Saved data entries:

──────────────────────────────

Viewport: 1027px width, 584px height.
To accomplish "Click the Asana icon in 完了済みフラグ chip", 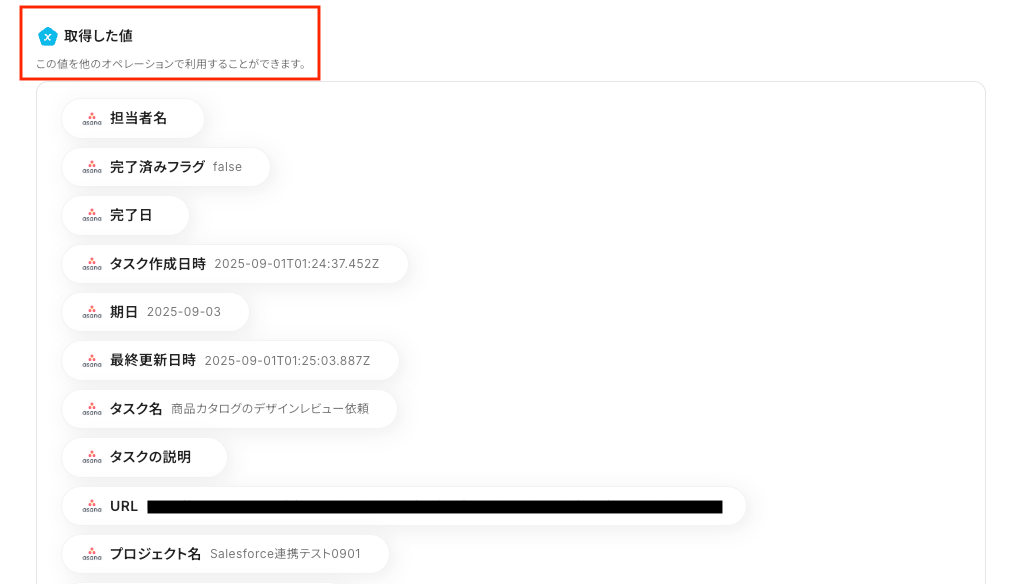I will click(92, 168).
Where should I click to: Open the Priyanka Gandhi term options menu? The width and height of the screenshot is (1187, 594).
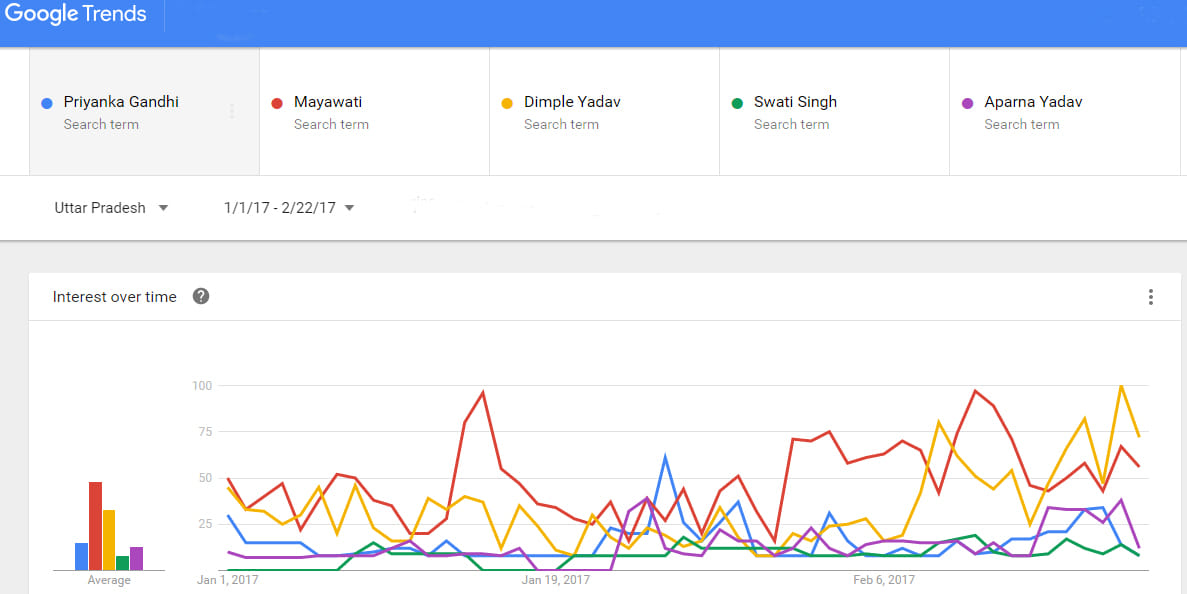[x=232, y=112]
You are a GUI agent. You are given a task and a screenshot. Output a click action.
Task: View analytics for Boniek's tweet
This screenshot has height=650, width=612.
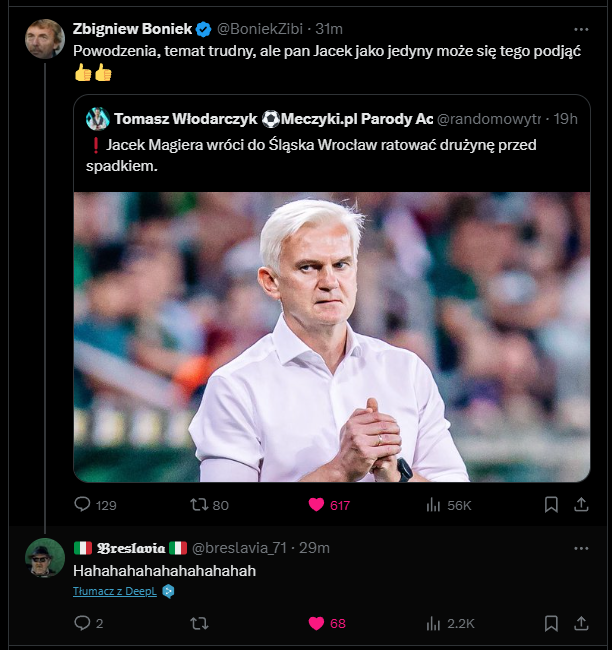[434, 505]
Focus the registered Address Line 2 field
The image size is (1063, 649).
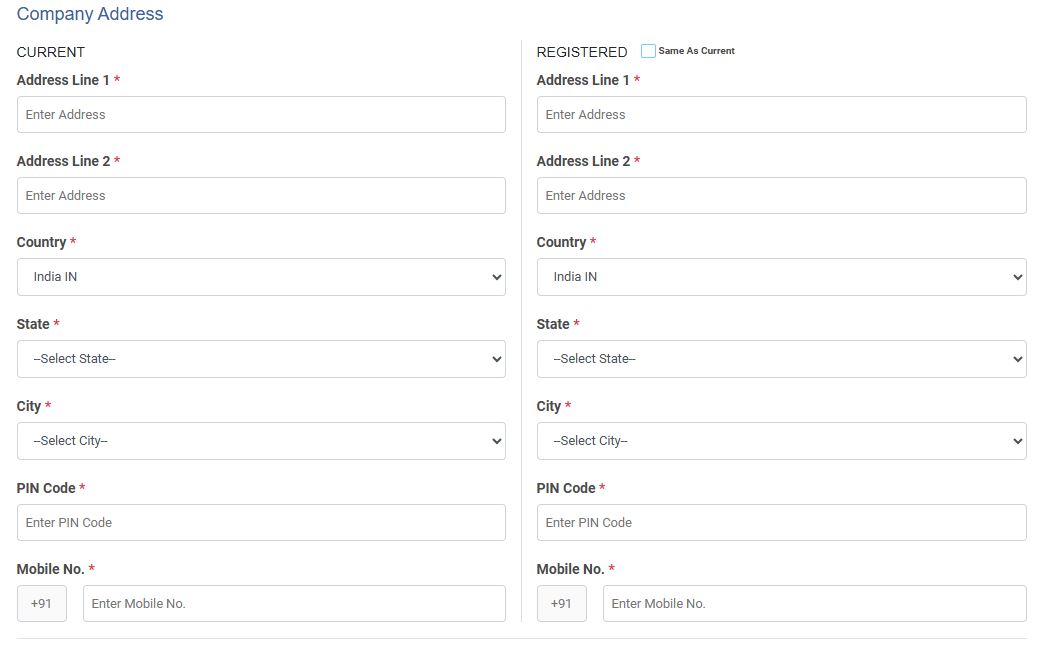[x=781, y=196]
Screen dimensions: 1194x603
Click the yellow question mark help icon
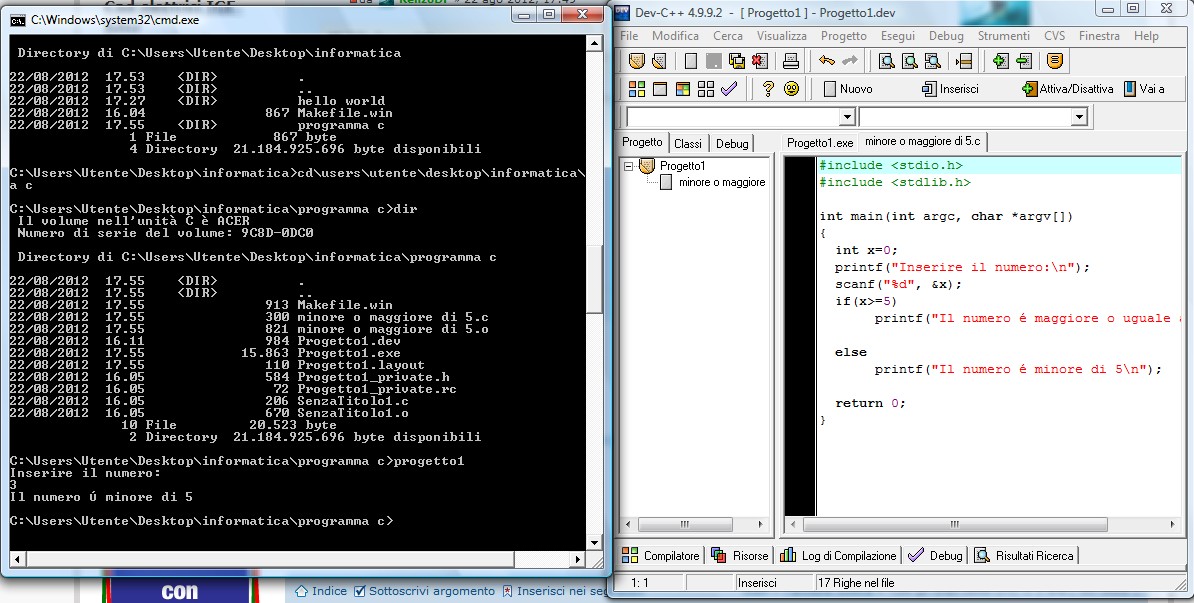768,89
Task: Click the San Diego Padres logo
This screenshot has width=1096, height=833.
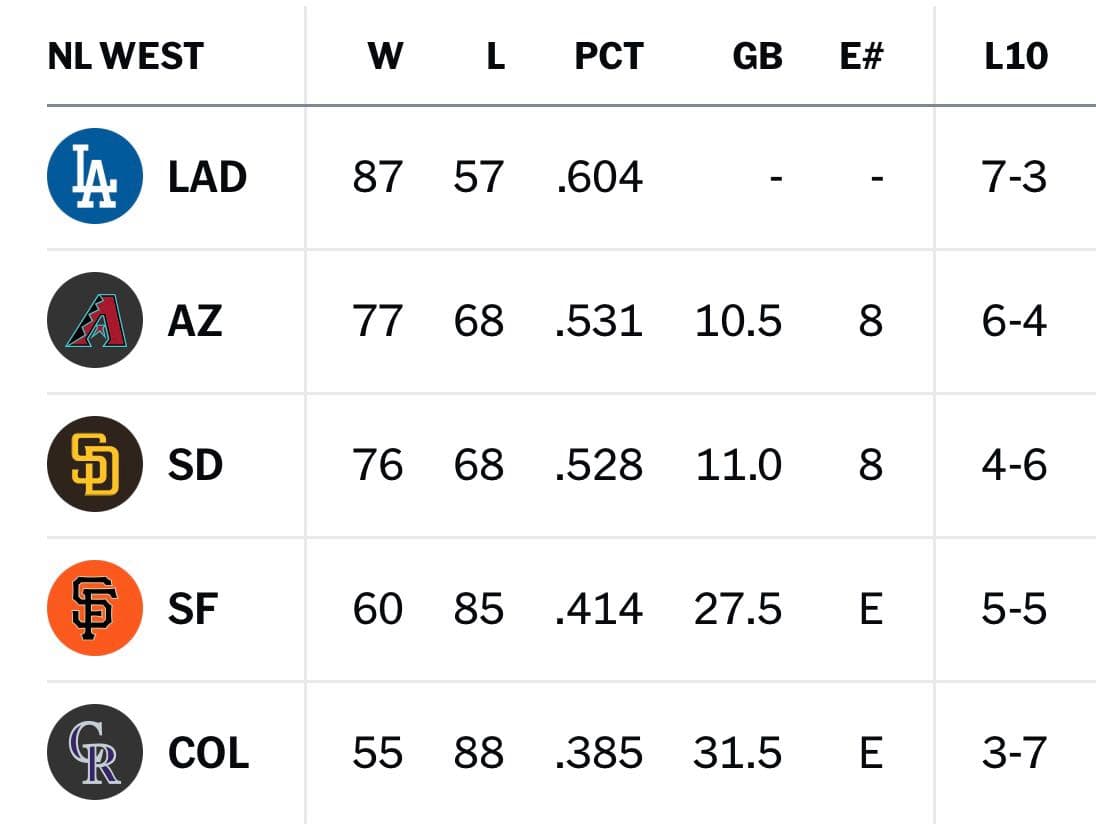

──────────────────────────────

* Exercise aim *
At the line containing "Where should I", begin reproducing the entries word for word, and continue through their last line. Leave out the pictures.

* Your solution *
Where should I click to: Open the Priyanka Gandhi term options menu? The width and height of the screenshot is (1187, 594).
[x=232, y=112]
You are a GUI agent. You are given a task and a screenshot. Output a click action.
Task: View analytics for Boniek's tweet
This screenshot has height=650, width=612.
[434, 505]
Focus the registered Address Line 2 field
The image size is (1063, 649).
[x=781, y=196]
Screen dimensions: 1194x603
Click the yellow question mark help icon
768,89
Task: Click the San Diego Padres logo
This screenshot has width=1096, height=833.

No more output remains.